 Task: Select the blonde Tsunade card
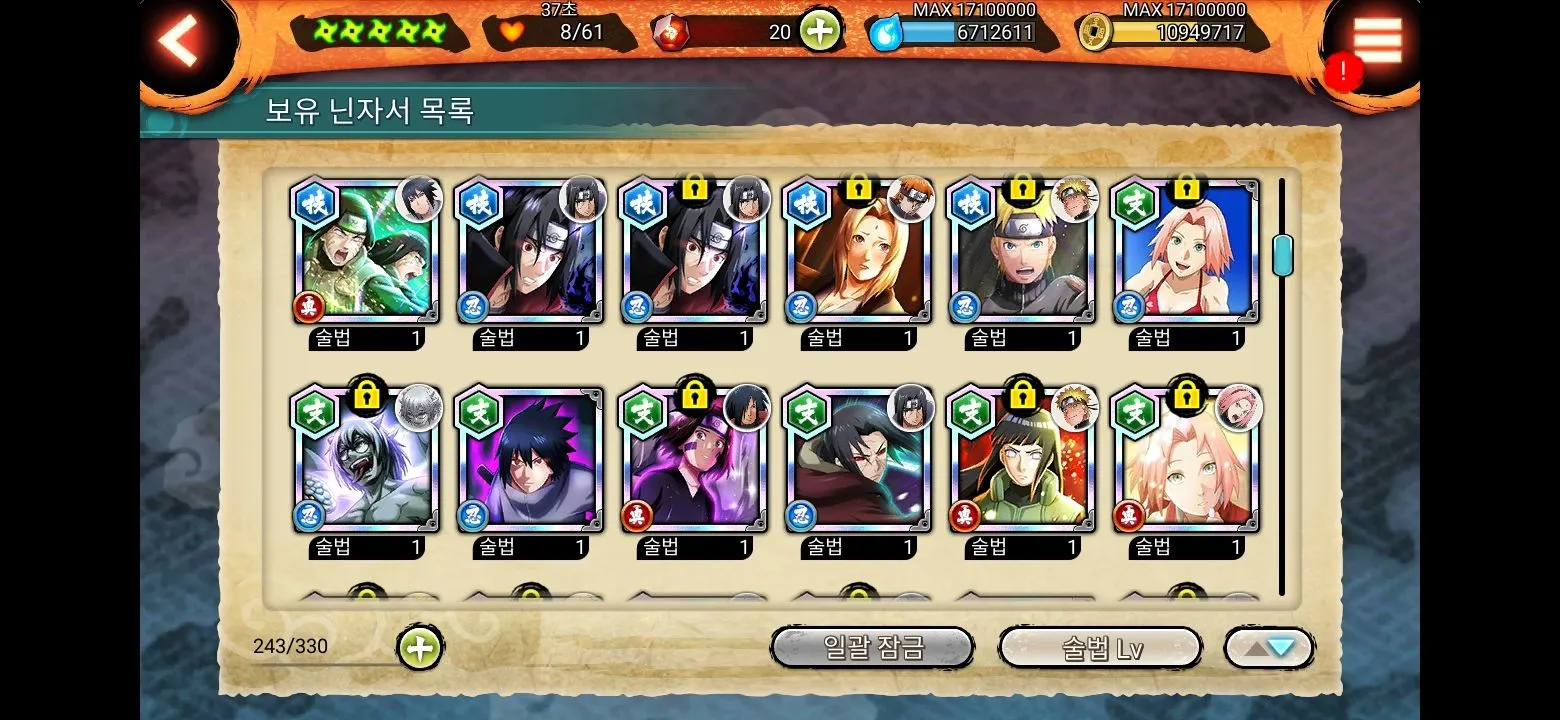point(858,252)
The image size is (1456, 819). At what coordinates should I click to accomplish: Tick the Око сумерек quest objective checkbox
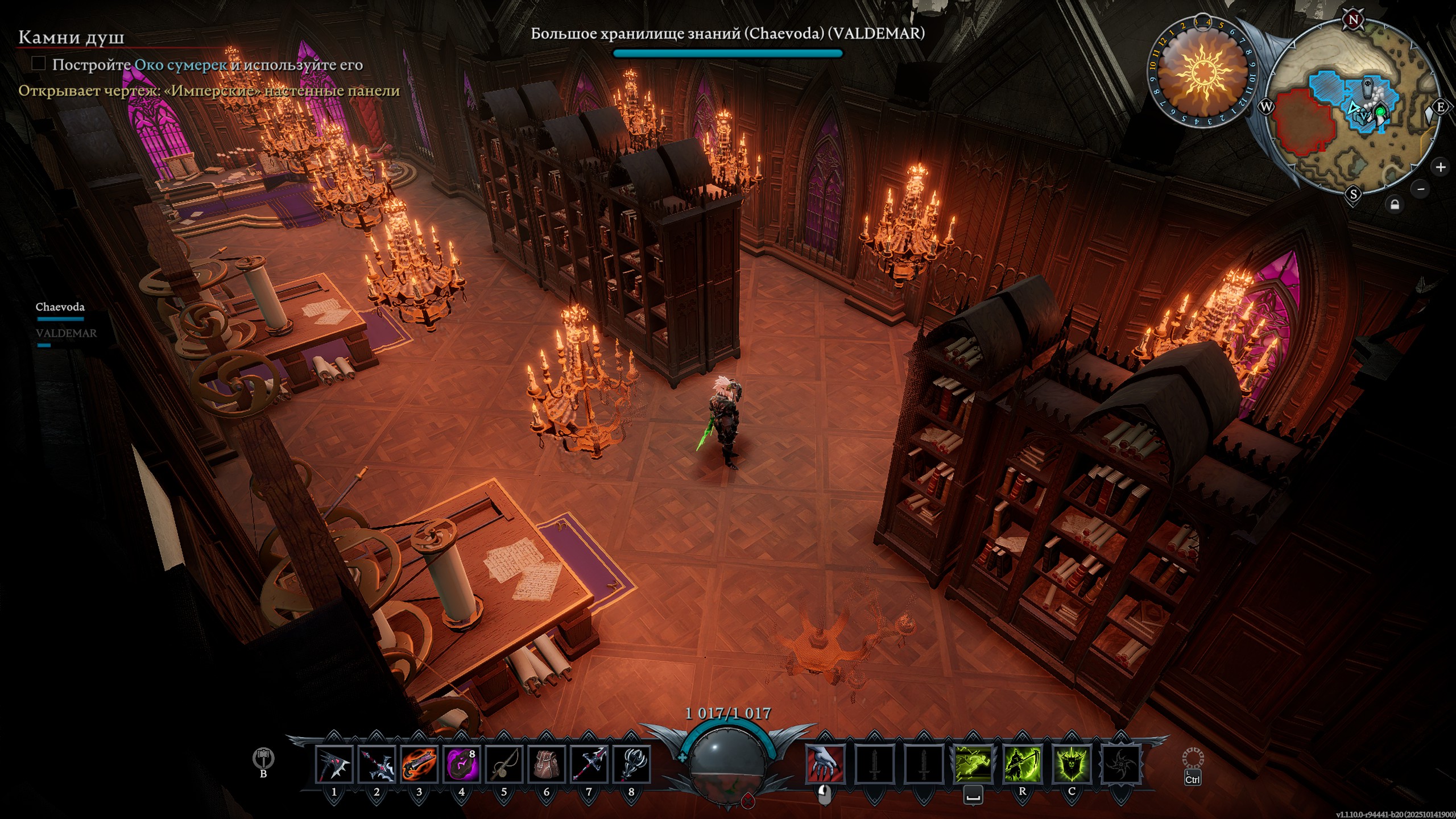click(x=38, y=63)
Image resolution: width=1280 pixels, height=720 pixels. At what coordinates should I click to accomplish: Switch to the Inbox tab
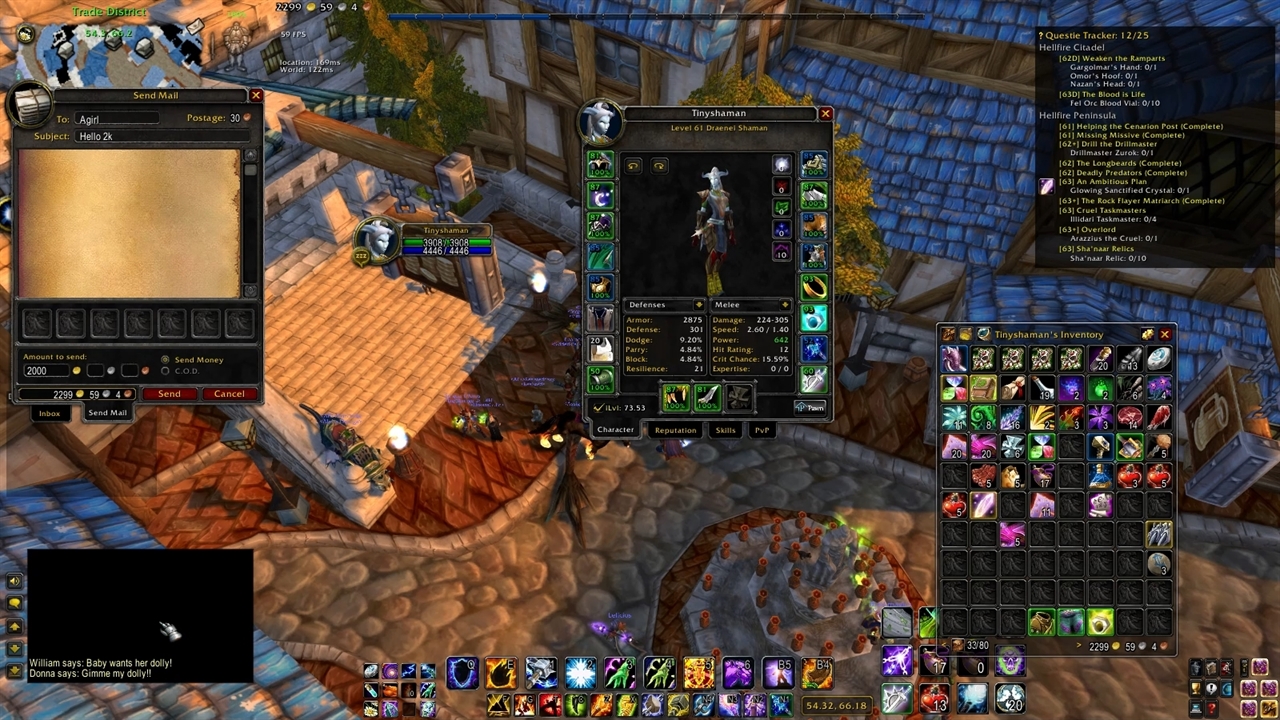tap(49, 413)
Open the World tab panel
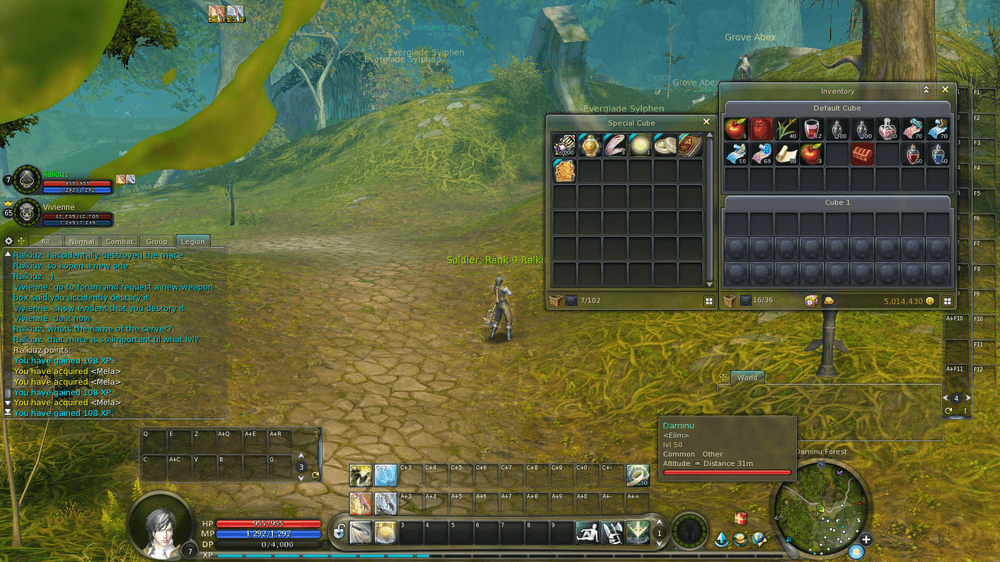1000x562 pixels. [x=747, y=377]
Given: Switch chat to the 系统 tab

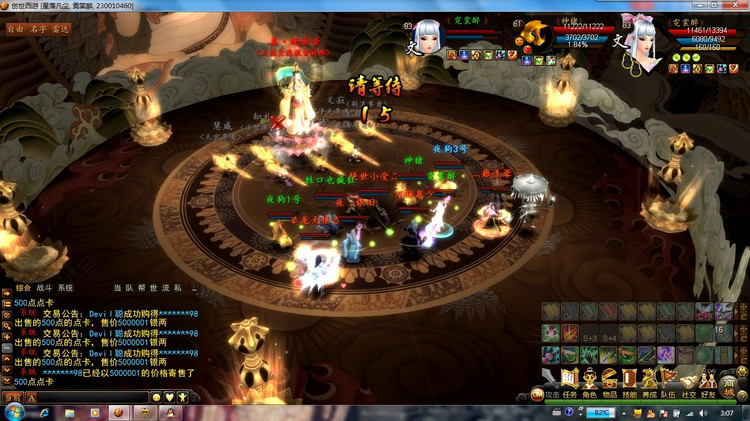Looking at the screenshot, I should (65, 288).
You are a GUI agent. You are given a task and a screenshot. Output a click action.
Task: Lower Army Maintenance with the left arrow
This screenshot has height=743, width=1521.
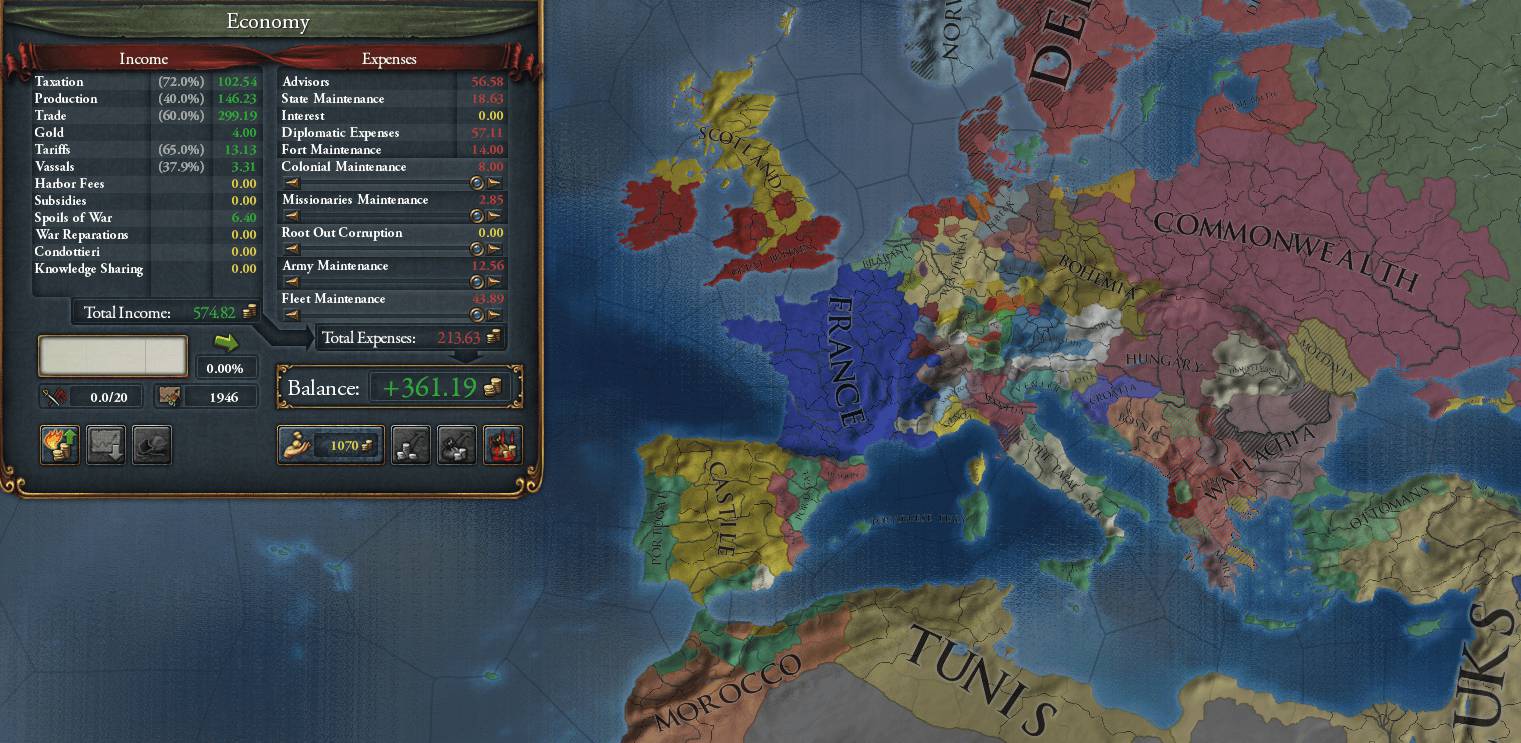[291, 282]
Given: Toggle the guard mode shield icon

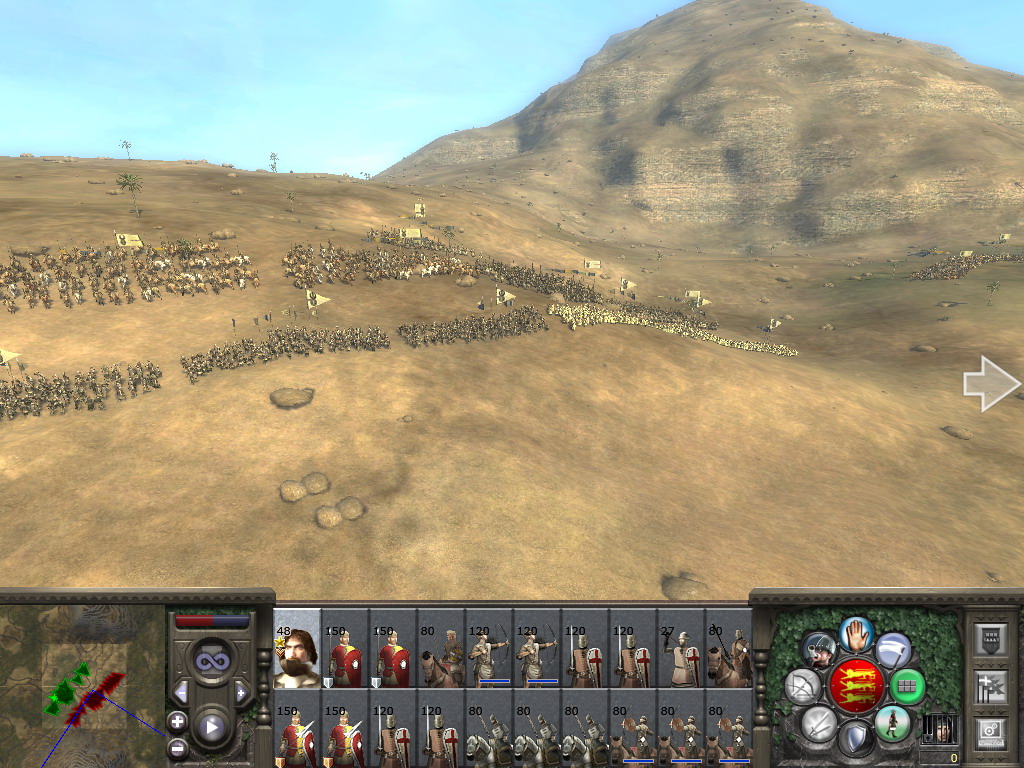Looking at the screenshot, I should click(x=856, y=739).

• WRITTEN TASK
Convert the items from the line with "Open the World tab panel" up to and including the last line of the items into a two-column CSV headed instruction and answer, one row per item, with each value in one quoted field and line breaks replaced by spaces. Leave the pictures out.

• EXERCISE OUTPUT
instruction,answer
"Open the World tab panel","1000x562 pixels. [x=747, y=377]"
"Given: Switch chat to the 系统 tab","Looking at the screenshot, I should (65, 288)."
"You are a GUI agent. You are given a task and a screenshot. Output a click action. Task: Lower Army Maintenance with the left arrow This screenshot has height=743, width=1521.","[291, 282]"
"Given: Toggle the guard mode shield icon","Looking at the screenshot, I should click(x=856, y=739)."